You rallied from the ear infection and as soon as you were well we resumed crib training for the 3rd? 4th? time. I cannot tell you enough how sorry I am to have waited this long, to put you through this now that you’re so aware. It’s a combination of loving you too hard and not wanting you to be unhappy and being so tired I am completely without a backbone. We did cry it out the other night and while I still feel like there might be an extra heaviness to my heart now, you have come through just fine and in the two subsequent nights you have not fussed at all at bedtime. It’s a start.
One of the coolest things this month is how much your playing has changed. You still love to grab a stuffed animal and bury your face in it and play with your little leap pad table, but you’ve also learned how to play with bigger toys the way they were meant. Your dad taught you how to put a ball into one of your toys and after a few minutes you became a master at it. And if we give you the ball and the toy, you’ll happily sit and play with it for 10 minutes at a time. You’ve also learned how to spin things and can make all your musical toys sing at once, much to everyone’s delight.
Your likes this month include: the cats, dad, mom (to a lesser extent than the cats and dad), your pup (pacifier), apple cinnamon oats and quinoa “mish mash” baby food, little crunchies (which are essentially chips for babies), blueberry bread toast, your bunny bed, your aunt Claire, musical toys, and of course, Glen (your monkey blanket).
Your dislikes this month include: your stupid crib, sleeping in your stupid crib, drinking enough milk to gain any weight, the car seat, riding in the car, Tylenol and Motrin (when not given on your terms) and having your nose or face or hands wiped.
It strikes me sometimes how you seem so big, and others so little. The other night your dad pushed you around on your toy car and you just looked so grown up. You could sit up in it by yourself, you weren’t gripping the car for safety, you were holding your monkey and pushing the buttons, happy as you could be. The very next day we put you on a patch of grass for the first time (which you hilariously hated) and you looked practically miniature. And I think that’s where you are right now in life. You’ve grown so much and I can see how little baby is left, but at the same time, you’re still so small, with so much growing and learning left to do.

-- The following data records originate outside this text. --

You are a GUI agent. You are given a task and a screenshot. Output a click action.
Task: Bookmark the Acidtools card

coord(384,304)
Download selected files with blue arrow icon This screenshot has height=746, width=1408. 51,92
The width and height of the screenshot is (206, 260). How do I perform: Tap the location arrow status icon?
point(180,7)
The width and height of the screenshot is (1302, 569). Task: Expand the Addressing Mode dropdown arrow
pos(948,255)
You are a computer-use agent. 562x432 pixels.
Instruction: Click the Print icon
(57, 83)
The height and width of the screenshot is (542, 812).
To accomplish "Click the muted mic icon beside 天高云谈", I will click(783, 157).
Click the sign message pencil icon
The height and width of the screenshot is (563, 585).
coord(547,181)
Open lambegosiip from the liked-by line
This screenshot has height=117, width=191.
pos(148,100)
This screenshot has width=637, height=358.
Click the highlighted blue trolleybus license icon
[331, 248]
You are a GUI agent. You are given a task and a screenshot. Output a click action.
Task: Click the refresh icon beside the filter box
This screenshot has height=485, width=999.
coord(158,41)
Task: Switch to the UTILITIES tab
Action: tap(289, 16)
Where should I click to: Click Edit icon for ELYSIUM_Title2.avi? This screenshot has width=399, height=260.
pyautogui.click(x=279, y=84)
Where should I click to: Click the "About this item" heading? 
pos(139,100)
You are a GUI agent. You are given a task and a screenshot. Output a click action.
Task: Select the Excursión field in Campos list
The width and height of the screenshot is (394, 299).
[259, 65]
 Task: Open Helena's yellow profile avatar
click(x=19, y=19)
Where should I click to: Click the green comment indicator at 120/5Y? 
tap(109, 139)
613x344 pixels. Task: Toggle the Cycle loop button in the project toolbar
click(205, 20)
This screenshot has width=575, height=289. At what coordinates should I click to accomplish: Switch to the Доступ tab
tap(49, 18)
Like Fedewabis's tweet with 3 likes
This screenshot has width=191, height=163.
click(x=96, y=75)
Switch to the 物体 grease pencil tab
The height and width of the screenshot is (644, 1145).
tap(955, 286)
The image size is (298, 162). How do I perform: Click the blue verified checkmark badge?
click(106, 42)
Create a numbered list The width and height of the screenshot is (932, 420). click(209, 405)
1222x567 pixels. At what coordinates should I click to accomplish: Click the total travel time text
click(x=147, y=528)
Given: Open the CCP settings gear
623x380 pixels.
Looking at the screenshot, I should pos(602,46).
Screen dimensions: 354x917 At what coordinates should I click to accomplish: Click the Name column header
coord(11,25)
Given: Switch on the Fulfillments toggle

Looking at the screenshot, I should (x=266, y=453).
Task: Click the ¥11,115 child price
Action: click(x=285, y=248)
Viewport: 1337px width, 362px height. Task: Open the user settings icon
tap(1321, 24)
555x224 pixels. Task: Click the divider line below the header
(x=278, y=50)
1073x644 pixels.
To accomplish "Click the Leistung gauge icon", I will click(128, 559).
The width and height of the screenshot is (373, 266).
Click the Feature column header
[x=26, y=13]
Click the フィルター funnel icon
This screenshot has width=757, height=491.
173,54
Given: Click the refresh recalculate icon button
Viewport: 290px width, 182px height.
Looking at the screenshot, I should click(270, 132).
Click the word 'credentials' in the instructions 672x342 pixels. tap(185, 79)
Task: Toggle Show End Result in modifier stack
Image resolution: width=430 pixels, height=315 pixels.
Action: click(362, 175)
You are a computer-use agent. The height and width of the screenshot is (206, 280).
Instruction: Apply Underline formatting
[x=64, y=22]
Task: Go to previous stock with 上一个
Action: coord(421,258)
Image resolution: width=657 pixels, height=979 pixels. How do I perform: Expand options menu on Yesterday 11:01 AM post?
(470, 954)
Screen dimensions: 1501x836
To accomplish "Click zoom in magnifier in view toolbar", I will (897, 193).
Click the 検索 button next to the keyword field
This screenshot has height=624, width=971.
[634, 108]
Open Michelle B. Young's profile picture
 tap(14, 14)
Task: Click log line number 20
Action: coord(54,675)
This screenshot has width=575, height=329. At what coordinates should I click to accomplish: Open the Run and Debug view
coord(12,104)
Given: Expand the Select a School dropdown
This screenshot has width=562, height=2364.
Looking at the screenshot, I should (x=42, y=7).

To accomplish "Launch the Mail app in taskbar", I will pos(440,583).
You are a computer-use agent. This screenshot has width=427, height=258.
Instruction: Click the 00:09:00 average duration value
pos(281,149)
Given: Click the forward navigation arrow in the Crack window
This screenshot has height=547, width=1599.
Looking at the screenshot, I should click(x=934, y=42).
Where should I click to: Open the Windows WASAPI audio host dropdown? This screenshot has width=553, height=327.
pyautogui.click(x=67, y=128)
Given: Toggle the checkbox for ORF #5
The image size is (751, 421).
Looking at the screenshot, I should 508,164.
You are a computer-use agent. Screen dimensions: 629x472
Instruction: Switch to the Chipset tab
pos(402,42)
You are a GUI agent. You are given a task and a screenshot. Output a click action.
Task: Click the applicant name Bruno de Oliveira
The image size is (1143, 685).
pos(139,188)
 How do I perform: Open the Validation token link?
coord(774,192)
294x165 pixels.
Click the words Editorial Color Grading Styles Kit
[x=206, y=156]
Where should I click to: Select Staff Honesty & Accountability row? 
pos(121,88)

When you were sick this time, it became very apparent the roles your dad and I fill for you. He is the entertainer, and I mean this in the most wonderful of ways. He can get you to smile even on your worst days, a skill I do not possess. I am the comforter. I dote, fawn and fuss. Instead of going for a smile, I get snuggles and comfort. The two of us together are a good team and oh son, we just love you to the ends of the earth.
Despite being sick, this has really been a month where you’ve emerged as your own unique person. You have a personality firmly in place. You have an easy smile, just one look from us (when you’re healthy) and your whole face lights up. You break out in belly laughs for no apparent reason and find joy in things that we’ve long lost our excitement over. I can’t speak for your dad, but for me, you’ve helped me find joy in small things that I might have overlooked. You remind me of how very fortunate I am, we are, each day. Even on the worst days, I still get to come home to you, to this joyous child, and that makes me the luckiest person in the world.
Happy 10 months, Eli. We love you and can’t wait to see what next month brings.